Children are not born in the US because homosexual relations are widespread and recognized, and these childless couples travel around the post-Soviet countries, including Latvia, looking for whiye children for adoption. The home page of the US Embassy explains how to adopt Latvian children. That is the result of massive homosexual propaganda.
Because of the queers, the human right of free movement of free movement in public places is violated in Riga. They must die off just like the mammoths!!! If only they could all croak from their diseases!!! Ass fuckers!!! Supporters of pedophilia!!!

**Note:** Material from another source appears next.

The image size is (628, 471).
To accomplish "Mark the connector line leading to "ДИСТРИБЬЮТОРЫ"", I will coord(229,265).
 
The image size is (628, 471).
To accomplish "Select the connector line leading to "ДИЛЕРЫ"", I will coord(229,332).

The quotes run the gamut from violent hatred to theories based on a bizarre understanding of reality both outside and inside Latvia. They reflect ignorance, knee-jerk negative gut reactions to all that is different, strange or foreign and an almost total lack of critical thinking based on reason and evidence. They show a primitive, ignorance, fear and inferiority-complex based way of “thinking” that could have been greatly reduced in 20 years of independence, but was not.
Maybe there is some hope in the younger generation, the “alternative”, open-minded, happy-faced young people joining in the pride march and visible here and there elsewhere (such as at the one-year anniversary of the radical Latvian website publikai.lv, or earlier this year, at the protests against ACTA). But that, too, may be illusory, as these young people also know that the world (or at least Europe) is open to them and welcoming. Most of them would, after a little adjustment, fit quickly into the cosmopolitan youth culture of London, Berlin, Copenhagen or Stockholm, and probably feel less and less welcome in Latvia.
Still, maybe there has been a small step forward and Latvia may be advancing out of the long post-Soviet mental shadow that still cloaks much of the population.